[[ RECORDS SUPPLIED open ]]

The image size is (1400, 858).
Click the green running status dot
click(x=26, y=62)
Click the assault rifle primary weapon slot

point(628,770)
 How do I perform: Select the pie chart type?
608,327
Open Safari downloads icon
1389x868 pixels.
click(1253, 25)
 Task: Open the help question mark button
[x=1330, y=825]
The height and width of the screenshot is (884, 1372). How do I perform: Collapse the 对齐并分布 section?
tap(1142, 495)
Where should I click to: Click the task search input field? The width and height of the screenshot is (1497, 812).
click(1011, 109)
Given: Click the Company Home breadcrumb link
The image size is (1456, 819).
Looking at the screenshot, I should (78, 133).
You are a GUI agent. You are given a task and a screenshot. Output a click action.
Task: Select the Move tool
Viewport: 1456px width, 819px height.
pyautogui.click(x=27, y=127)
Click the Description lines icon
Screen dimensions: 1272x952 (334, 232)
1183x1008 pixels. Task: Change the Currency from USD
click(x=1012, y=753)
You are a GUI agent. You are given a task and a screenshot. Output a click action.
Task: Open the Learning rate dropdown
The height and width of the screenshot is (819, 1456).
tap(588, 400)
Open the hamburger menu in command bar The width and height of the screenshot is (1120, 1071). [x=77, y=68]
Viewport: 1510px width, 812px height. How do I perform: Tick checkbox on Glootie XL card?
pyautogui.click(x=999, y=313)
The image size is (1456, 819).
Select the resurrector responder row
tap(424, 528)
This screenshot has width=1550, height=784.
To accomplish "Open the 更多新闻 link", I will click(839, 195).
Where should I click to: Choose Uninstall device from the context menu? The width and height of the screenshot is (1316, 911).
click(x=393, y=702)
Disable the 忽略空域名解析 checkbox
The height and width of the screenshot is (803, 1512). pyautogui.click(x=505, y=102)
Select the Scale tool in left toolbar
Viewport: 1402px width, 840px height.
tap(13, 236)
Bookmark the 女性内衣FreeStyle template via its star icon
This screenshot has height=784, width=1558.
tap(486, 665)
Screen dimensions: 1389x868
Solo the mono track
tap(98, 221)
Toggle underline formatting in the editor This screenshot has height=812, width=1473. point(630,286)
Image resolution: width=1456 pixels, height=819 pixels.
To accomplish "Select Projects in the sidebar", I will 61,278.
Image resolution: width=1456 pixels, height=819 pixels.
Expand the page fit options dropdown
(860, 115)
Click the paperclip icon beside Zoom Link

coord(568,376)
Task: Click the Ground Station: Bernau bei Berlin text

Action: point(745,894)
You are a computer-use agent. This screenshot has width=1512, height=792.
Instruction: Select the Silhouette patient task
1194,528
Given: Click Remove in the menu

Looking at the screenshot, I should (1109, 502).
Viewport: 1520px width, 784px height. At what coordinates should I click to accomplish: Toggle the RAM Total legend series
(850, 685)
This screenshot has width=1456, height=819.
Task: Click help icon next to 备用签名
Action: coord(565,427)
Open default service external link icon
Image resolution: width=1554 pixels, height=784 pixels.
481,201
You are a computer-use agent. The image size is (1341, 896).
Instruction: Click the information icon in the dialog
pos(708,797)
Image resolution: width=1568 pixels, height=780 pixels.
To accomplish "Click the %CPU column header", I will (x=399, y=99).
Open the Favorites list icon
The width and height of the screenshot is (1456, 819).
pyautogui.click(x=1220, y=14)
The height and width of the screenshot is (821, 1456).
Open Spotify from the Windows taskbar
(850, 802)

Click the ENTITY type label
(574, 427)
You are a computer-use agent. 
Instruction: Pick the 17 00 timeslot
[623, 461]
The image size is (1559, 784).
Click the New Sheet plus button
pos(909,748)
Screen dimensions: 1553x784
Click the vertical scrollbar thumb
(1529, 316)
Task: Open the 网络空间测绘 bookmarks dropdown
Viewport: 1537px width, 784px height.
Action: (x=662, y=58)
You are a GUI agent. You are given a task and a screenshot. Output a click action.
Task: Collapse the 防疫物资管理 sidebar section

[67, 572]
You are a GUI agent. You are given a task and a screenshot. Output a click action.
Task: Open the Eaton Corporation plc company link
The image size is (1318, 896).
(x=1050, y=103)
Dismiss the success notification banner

[[ RECORDS SUPPLIED closed ]]

§ TASK REQUIREMENTS
Starting at the top of the listing above, write out every line exactly as it appears.

§ RESPONSE
The image size is (1400, 858).
Click the green running status dot
click(x=26, y=62)
Click the assault rifle primary weapon slot

point(628,770)
 How do I perform: Select the pie chart type?
608,327
Open Safari downloads icon
1389x868 pixels.
click(1253, 25)
 Task: Open the help question mark button
[x=1330, y=825]
The height and width of the screenshot is (884, 1372). How do I perform: Collapse the 对齐并分布 section?
tap(1142, 495)
Where should I click to: Click the task search input field? The width and height of the screenshot is (1497, 812).
click(1011, 109)
Given: Click the Company Home breadcrumb link
The image size is (1456, 819).
Looking at the screenshot, I should (78, 133).
You are a GUI agent. You are given a task and a screenshot. Output a click action.
Task: Select the Move tool
Viewport: 1456px width, 819px height.
pyautogui.click(x=27, y=127)
Click the Description lines icon
Screen dimensions: 1272x952 (334, 232)
1183x1008 pixels. Task: Change the Currency from USD
click(x=1012, y=753)
You are a GUI agent. You are given a task and a screenshot. Output a click action.
Task: Open the Learning rate dropdown
The height and width of the screenshot is (819, 1456).
tap(588, 400)
Open the hamburger menu in command bar The width and height of the screenshot is (1120, 1071). [x=77, y=68]
Viewport: 1510px width, 812px height. How do I perform: Tick checkbox on Glootie XL card?
pyautogui.click(x=999, y=313)
The image size is (1456, 819).
Select the resurrector responder row
tap(424, 528)
This screenshot has width=1550, height=784.
To accomplish "Open the 更多新闻 link", I will click(839, 195).
Where should I click to: Choose Uninstall device from the context menu? The width and height of the screenshot is (1316, 911).
click(x=393, y=702)
Disable the 忽略空域名解析 checkbox
The height and width of the screenshot is (803, 1512). pyautogui.click(x=505, y=102)
Select the Scale tool in left toolbar
Viewport: 1402px width, 840px height.
tap(13, 236)
Bookmark the 女性内衣FreeStyle template via its star icon
This screenshot has height=784, width=1558.
tap(486, 665)
Screen dimensions: 1389x868
Solo the mono track
tap(98, 221)
Toggle underline formatting in the editor This screenshot has height=812, width=1473. point(630,286)
Image resolution: width=1456 pixels, height=819 pixels.
To accomplish "Select Projects in the sidebar", I will 61,278.
Image resolution: width=1456 pixels, height=819 pixels.
Expand the page fit options dropdown
(860, 115)
Click the paperclip icon beside Zoom Link

coord(568,376)
Task: Click the Ground Station: Bernau bei Berlin text

Action: point(745,894)
You are a computer-use agent. This screenshot has width=1512, height=792.
Instruction: Select the Silhouette patient task
1194,528
Given: Click Remove in the menu

Looking at the screenshot, I should (1109, 502).
Viewport: 1520px width, 784px height. At what coordinates should I click to accomplish: Toggle the RAM Total legend series
(850, 685)
This screenshot has width=1456, height=819.
Task: Click help icon next to 备用签名
Action: coord(565,427)
Open default service external link icon
Image resolution: width=1554 pixels, height=784 pixels.
481,201
You are a computer-use agent. The image size is (1341, 896).
Instruction: Click the information icon in the dialog
pos(708,797)
Image resolution: width=1568 pixels, height=780 pixels.
To accomplish "Click the %CPU column header", I will (x=399, y=99).
Open the Favorites list icon
The width and height of the screenshot is (1456, 819).
pyautogui.click(x=1220, y=14)
The height and width of the screenshot is (821, 1456).
Open Spotify from the Windows taskbar
(850, 802)

Click the ENTITY type label
(574, 427)
You are a computer-use agent. 
Instruction: Pick the 17 00 timeslot
[623, 461]
The image size is (1559, 784).
Click the New Sheet plus button
pos(909,748)
Screen dimensions: 1553x784
Click the vertical scrollbar thumb
(1529, 316)
Task: Open the 网络空间测绘 bookmarks dropdown
Viewport: 1537px width, 784px height.
Action: (x=662, y=58)
You are a GUI agent. You are given a task and a screenshot. Output a click action.
Task: Collapse the 防疫物资管理 sidebar section

[67, 572]
You are a GUI agent. You are given a task and a screenshot. Output a click action.
Task: Open the Eaton Corporation plc company link
The image size is (1318, 896).
(x=1050, y=103)
Dismiss the success notification banner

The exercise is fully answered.